• **Records for processing**:
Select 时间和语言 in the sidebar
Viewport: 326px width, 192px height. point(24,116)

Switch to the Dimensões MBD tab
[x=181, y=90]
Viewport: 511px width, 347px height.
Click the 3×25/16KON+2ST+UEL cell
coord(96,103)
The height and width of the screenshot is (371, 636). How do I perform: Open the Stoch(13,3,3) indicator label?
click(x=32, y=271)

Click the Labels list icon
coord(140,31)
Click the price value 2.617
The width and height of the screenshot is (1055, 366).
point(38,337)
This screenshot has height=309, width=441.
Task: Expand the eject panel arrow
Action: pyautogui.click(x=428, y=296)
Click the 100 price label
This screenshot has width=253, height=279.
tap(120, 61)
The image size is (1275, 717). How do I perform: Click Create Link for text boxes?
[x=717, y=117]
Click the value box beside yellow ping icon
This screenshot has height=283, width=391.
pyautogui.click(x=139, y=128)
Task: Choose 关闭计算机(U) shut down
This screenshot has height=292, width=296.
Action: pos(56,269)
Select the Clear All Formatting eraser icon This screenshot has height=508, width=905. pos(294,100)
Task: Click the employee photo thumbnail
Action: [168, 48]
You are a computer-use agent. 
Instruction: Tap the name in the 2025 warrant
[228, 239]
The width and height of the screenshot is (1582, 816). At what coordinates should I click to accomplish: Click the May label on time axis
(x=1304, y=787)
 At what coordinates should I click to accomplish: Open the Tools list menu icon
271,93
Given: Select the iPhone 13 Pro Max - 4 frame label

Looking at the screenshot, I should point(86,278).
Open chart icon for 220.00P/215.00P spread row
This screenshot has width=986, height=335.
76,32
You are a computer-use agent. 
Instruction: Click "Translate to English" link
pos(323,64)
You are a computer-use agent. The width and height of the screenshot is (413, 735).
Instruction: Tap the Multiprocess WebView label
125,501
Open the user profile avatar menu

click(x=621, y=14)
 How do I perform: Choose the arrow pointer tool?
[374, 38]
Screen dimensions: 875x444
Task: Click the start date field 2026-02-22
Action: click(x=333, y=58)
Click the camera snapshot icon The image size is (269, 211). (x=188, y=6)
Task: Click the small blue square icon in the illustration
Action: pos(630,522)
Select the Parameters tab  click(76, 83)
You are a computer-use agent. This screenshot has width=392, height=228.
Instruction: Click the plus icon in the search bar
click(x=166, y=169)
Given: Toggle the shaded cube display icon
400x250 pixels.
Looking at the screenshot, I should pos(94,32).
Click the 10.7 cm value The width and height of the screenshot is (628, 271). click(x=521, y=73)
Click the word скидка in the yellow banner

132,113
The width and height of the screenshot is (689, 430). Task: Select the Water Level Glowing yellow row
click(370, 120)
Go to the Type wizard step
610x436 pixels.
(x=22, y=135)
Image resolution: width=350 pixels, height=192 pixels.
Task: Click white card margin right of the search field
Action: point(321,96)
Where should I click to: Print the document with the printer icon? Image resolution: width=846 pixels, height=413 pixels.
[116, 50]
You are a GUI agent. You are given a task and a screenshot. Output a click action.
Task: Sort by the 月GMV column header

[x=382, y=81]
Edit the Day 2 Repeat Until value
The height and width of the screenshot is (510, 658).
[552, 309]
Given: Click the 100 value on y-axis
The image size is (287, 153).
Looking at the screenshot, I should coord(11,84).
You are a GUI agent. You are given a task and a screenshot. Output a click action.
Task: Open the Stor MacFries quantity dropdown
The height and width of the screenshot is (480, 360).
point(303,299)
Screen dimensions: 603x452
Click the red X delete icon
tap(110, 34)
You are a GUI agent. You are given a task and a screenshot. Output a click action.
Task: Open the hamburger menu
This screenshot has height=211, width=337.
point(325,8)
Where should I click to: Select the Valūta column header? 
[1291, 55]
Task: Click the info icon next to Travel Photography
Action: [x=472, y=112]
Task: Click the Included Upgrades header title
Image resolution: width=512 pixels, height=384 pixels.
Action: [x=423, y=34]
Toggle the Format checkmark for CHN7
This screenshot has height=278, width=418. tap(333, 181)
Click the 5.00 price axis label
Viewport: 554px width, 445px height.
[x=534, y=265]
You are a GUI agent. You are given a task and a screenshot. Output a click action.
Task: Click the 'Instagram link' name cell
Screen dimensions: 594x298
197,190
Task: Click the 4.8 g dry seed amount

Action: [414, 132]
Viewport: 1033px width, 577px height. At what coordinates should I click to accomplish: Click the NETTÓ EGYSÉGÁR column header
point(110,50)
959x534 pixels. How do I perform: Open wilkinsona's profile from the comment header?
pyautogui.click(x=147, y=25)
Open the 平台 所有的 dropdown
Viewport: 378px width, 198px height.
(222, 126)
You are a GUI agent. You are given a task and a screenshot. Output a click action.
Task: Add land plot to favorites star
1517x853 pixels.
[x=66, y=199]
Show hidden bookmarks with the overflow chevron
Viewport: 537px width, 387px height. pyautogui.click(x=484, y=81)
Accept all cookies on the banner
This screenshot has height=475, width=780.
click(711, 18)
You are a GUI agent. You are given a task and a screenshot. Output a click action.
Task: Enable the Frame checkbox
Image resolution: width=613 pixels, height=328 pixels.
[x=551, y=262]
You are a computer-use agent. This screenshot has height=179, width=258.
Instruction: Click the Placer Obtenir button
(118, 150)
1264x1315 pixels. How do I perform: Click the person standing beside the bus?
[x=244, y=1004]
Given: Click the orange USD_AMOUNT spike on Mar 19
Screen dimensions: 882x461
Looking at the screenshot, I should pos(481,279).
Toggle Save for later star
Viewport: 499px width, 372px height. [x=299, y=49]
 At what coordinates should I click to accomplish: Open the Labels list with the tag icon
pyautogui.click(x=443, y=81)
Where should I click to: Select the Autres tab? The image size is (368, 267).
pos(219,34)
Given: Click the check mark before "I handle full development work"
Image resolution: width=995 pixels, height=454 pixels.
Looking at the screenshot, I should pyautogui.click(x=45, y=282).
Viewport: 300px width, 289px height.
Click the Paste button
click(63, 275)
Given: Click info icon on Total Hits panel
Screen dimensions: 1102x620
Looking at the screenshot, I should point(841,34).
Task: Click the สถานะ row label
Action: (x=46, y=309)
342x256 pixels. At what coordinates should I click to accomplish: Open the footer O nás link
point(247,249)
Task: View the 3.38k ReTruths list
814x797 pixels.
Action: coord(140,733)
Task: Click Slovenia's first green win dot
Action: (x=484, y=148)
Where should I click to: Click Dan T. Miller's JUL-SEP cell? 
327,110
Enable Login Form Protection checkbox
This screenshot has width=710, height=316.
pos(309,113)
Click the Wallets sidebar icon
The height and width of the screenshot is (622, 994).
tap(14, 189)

• **How to complete this task**:
Go through the records above and copy each one exactly.

• **Result of the task**:
Select 时间和语言 in the sidebar
Viewport: 326px width, 192px height. point(24,116)

Switch to the Dimensões MBD tab
[x=181, y=90]
Viewport: 511px width, 347px height.
Click the 3×25/16KON+2ST+UEL cell
coord(96,103)
The height and width of the screenshot is (371, 636). How do I perform: Open the Stoch(13,3,3) indicator label?
click(x=32, y=271)

Click the Labels list icon
coord(140,31)
Click the price value 2.617
The width and height of the screenshot is (1055, 366).
point(38,337)
This screenshot has height=309, width=441.
Task: Expand the eject panel arrow
Action: pyautogui.click(x=428, y=296)
Click the 100 price label
This screenshot has width=253, height=279.
tap(120, 61)
The image size is (1275, 717). How do I perform: Click Create Link for text boxes?
[x=717, y=117]
Click the value box beside yellow ping icon
This screenshot has height=283, width=391.
pyautogui.click(x=139, y=128)
Task: Choose 关闭计算机(U) shut down
This screenshot has height=292, width=296.
Action: pos(56,269)
Select the Clear All Formatting eraser icon This screenshot has height=508, width=905. pos(294,100)
Task: Click the employee photo thumbnail
Action: [168, 48]
You are a computer-use agent. 
Instruction: Tap the name in the 2025 warrant
[228, 239]
The width and height of the screenshot is (1582, 816). At what coordinates should I click to accomplish: Click the May label on time axis
(x=1304, y=787)
 At what coordinates should I click to accomplish: Open the Tools list menu icon
271,93
Given: Select the iPhone 13 Pro Max - 4 frame label

Looking at the screenshot, I should point(86,278).
Open chart icon for 220.00P/215.00P spread row
This screenshot has width=986, height=335.
76,32
You are a computer-use agent. 
Instruction: Click "Translate to English" link
pos(323,64)
You are a computer-use agent. The width and height of the screenshot is (413, 735).
Instruction: Tap the Multiprocess WebView label
125,501
Open the user profile avatar menu

click(x=621, y=14)
 How do I perform: Choose the arrow pointer tool?
[374, 38]
Screen dimensions: 875x444
Task: Click the start date field 2026-02-22
Action: click(x=333, y=58)
Click the camera snapshot icon The image size is (269, 211). (x=188, y=6)
Task: Click the small blue square icon in the illustration
Action: pos(630,522)
Select the Parameters tab  click(76, 83)
You are a computer-use agent. This screenshot has width=392, height=228.
Instruction: Click the plus icon in the search bar
click(x=166, y=169)
Given: Toggle the shaded cube display icon
400x250 pixels.
Looking at the screenshot, I should pos(94,32).
Click the 10.7 cm value The width and height of the screenshot is (628, 271). click(x=521, y=73)
Click the word скидка in the yellow banner

132,113
The width and height of the screenshot is (689, 430). Task: Select the Water Level Glowing yellow row
click(370, 120)
Go to the Type wizard step
610x436 pixels.
(x=22, y=135)
Image resolution: width=350 pixels, height=192 pixels.
Task: Click white card margin right of the search field
Action: point(321,96)
Where should I click to: Print the document with the printer icon? Image resolution: width=846 pixels, height=413 pixels.
[116, 50]
You are a GUI agent. You are given a task and a screenshot. Output a click action.
Task: Sort by the 月GMV column header

[x=382, y=81]
Edit the Day 2 Repeat Until value
The height and width of the screenshot is (510, 658).
[552, 309]
Given: Click the 100 value on y-axis
The image size is (287, 153).
Looking at the screenshot, I should coord(11,84).
You are a GUI agent. You are given a task and a screenshot. Output a click action.
Task: Open the Stor MacFries quantity dropdown
The height and width of the screenshot is (480, 360).
point(303,299)
Screen dimensions: 603x452
Click the red X delete icon
tap(110, 34)
You are a GUI agent. You are given a task and a screenshot. Output a click action.
Task: Open the hamburger menu
This screenshot has height=211, width=337.
point(325,8)
Where should I click to: Select the Valūta column header? 
[1291, 55]
Task: Click the info icon next to Travel Photography
Action: [x=472, y=112]
Task: Click the Included Upgrades header title
Image resolution: width=512 pixels, height=384 pixels.
Action: [x=423, y=34]
Toggle the Format checkmark for CHN7
This screenshot has height=278, width=418. tap(333, 181)
Click the 5.00 price axis label
Viewport: 554px width, 445px height.
[x=534, y=265]
You are a GUI agent. You are given a task and a screenshot. Output a click action.
Task: Click the 'Instagram link' name cell
Screen dimensions: 594x298
197,190
Task: Click the 4.8 g dry seed amount

Action: [414, 132]
Viewport: 1033px width, 577px height. At what coordinates should I click to accomplish: Click the NETTÓ EGYSÉGÁR column header
point(110,50)
959x534 pixels. How do I perform: Open wilkinsona's profile from the comment header?
pyautogui.click(x=147, y=25)
Open the 平台 所有的 dropdown
Viewport: 378px width, 198px height.
(222, 126)
You are a GUI agent. You are given a task and a screenshot. Output a click action.
Task: Add land plot to favorites star
1517x853 pixels.
[x=66, y=199]
Show hidden bookmarks with the overflow chevron
Viewport: 537px width, 387px height. pyautogui.click(x=484, y=81)
Accept all cookies on the banner
This screenshot has height=475, width=780.
click(711, 18)
You are a GUI agent. You are given a task and a screenshot. Output a click action.
Task: Enable the Frame checkbox
Image resolution: width=613 pixels, height=328 pixels.
[x=551, y=262]
You are a computer-use agent. This screenshot has height=179, width=258.
Instruction: Click the Placer Obtenir button
(118, 150)
1264x1315 pixels. How do I perform: Click the person standing beside the bus?
[x=244, y=1004]
Given: Click the orange USD_AMOUNT spike on Mar 19
Screen dimensions: 882x461
Looking at the screenshot, I should pos(481,279).
Toggle Save for later star
Viewport: 499px width, 372px height. [x=299, y=49]
 At what coordinates should I click to accomplish: Open the Labels list with the tag icon
pyautogui.click(x=443, y=81)
Where should I click to: Select the Autres tab? The image size is (368, 267).
pos(219,34)
Given: Click the check mark before "I handle full development work"
Image resolution: width=995 pixels, height=454 pixels.
Looking at the screenshot, I should pyautogui.click(x=45, y=282).
Viewport: 300px width, 289px height.
Click the Paste button
click(63, 275)
Given: Click info icon on Total Hits panel
Screen dimensions: 1102x620
Looking at the screenshot, I should point(841,34).
Task: Click the สถานะ row label
Action: (x=46, y=309)
342x256 pixels. At what coordinates should I click to accomplish: Open the footer O nás link
point(247,249)
Task: View the 3.38k ReTruths list
814x797 pixels.
Action: coord(140,733)
Task: Click Slovenia's first green win dot
Action: (x=484, y=148)
Where should I click to: Click Dan T. Miller's JUL-SEP cell? 
327,110
Enable Login Form Protection checkbox
This screenshot has width=710, height=316.
pos(309,113)
Click the Wallets sidebar icon
The height and width of the screenshot is (622, 994).
tap(14, 189)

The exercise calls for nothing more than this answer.